*Task directions*
Every line in the records below between the one holding "You are a GUI" and the one holding "Task: Open the Utilities hammer panel tab", inclusive, is to be set down exactly; all other lines are to be left out.

*Records to process*

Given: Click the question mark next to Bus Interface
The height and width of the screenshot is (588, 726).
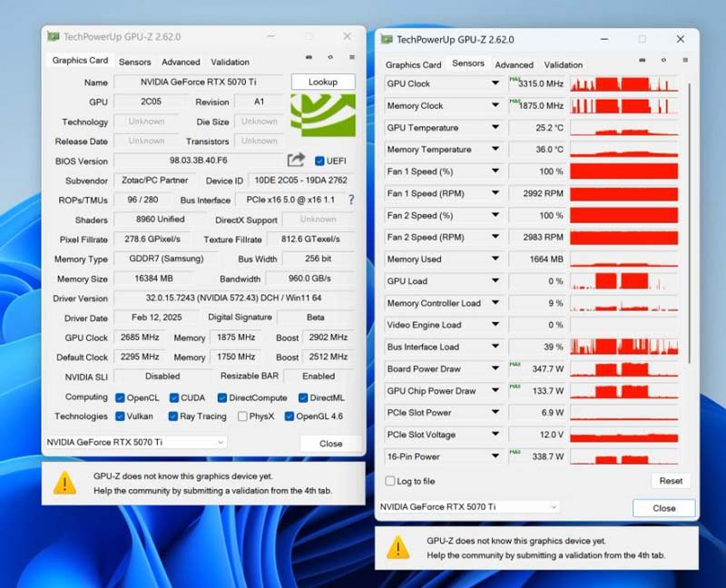Looking at the screenshot, I should pyautogui.click(x=352, y=199).
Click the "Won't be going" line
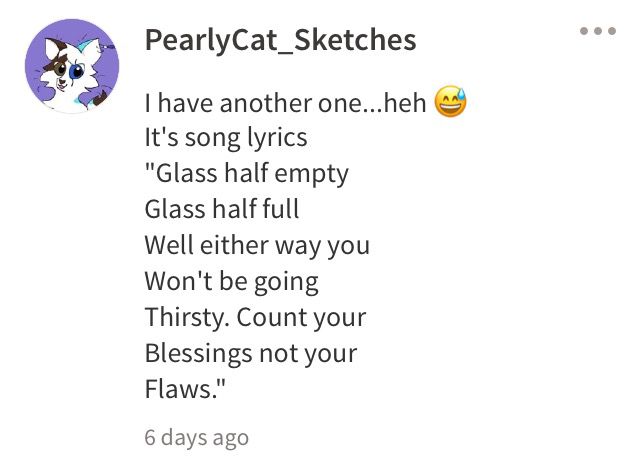 [232, 282]
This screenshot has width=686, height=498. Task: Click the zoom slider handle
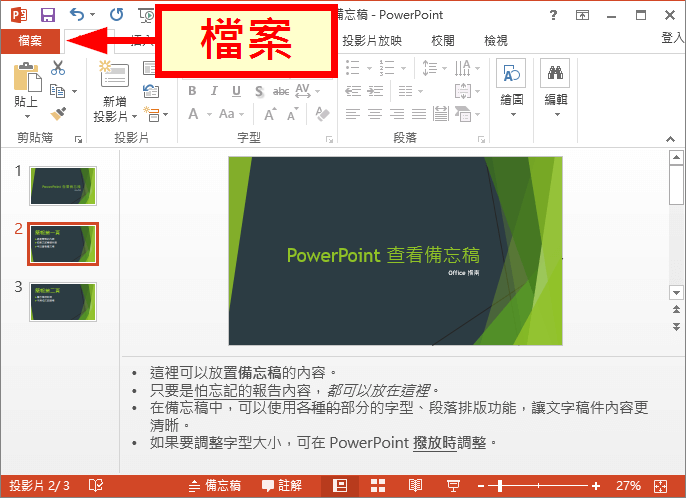(500, 486)
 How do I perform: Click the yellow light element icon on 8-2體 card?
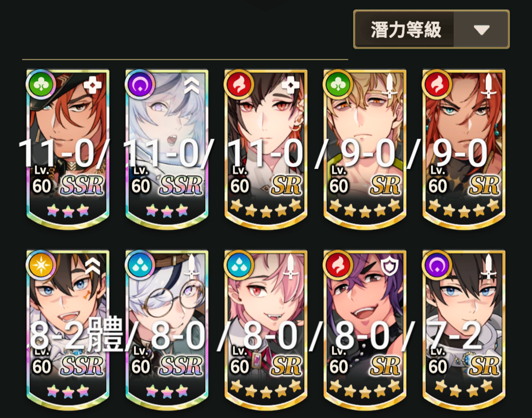(x=41, y=265)
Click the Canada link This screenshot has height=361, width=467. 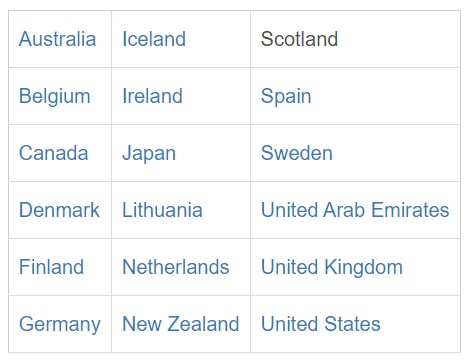(53, 153)
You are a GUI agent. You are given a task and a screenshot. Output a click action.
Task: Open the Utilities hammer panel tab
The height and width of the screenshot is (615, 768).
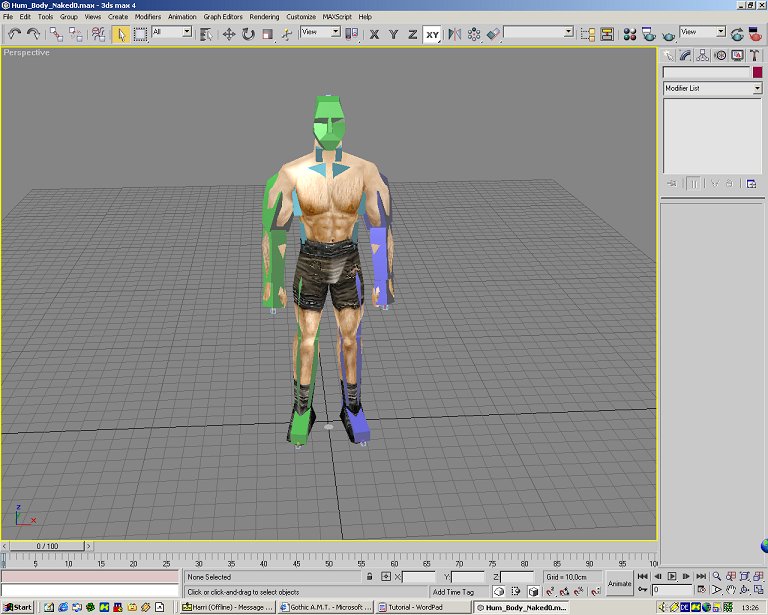[754, 55]
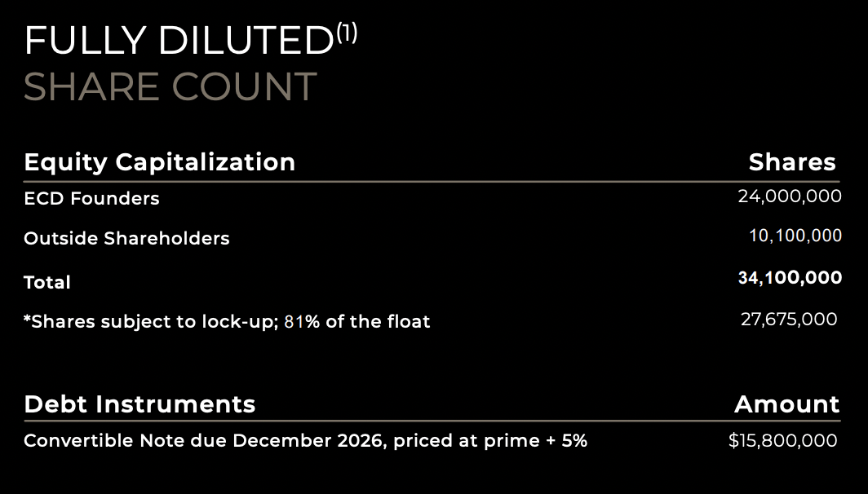Image resolution: width=868 pixels, height=494 pixels.
Task: Select the 'Outside Shareholders' row label
Action: [126, 239]
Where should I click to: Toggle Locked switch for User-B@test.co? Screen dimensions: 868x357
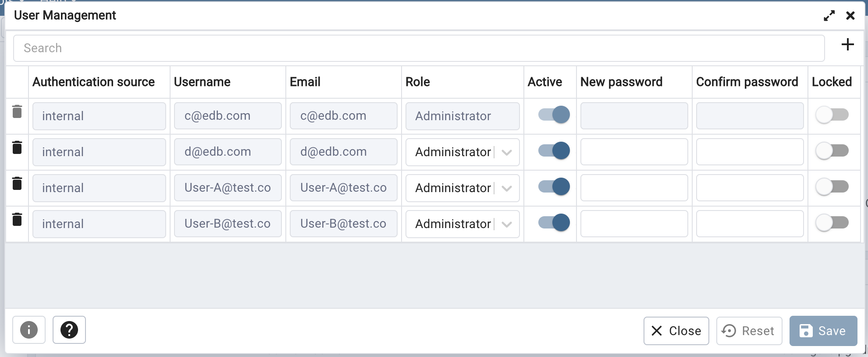(832, 223)
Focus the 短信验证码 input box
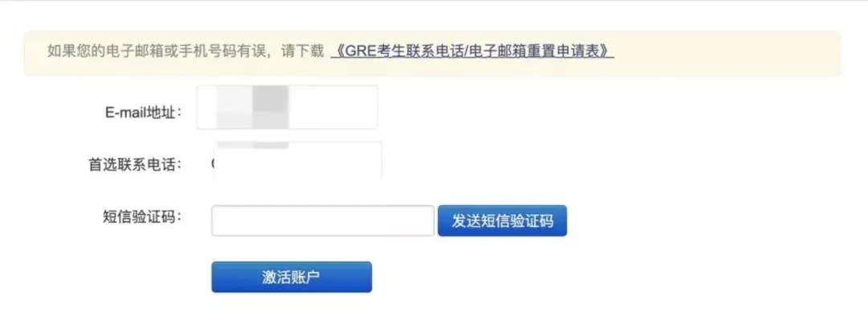The width and height of the screenshot is (868, 330). [323, 221]
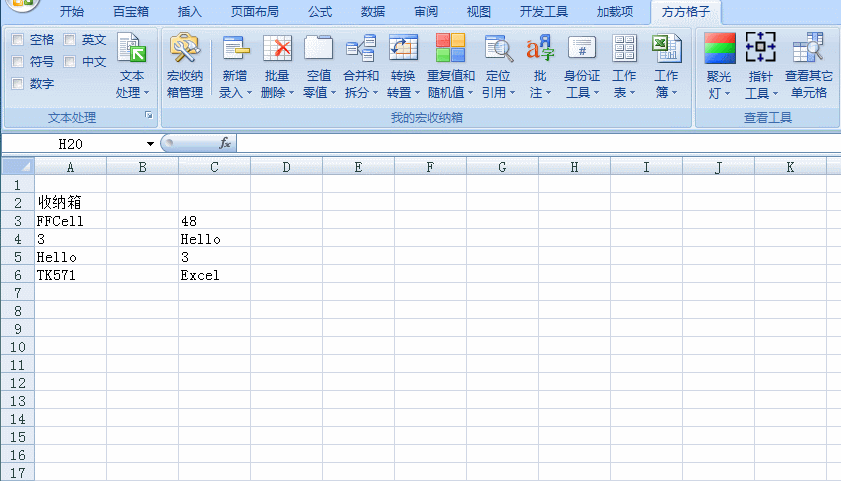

*Answer box*
You are a GUI agent. You are given a task and a screenshot. Output a click action.
Task: Open the Utilities hammer panel tab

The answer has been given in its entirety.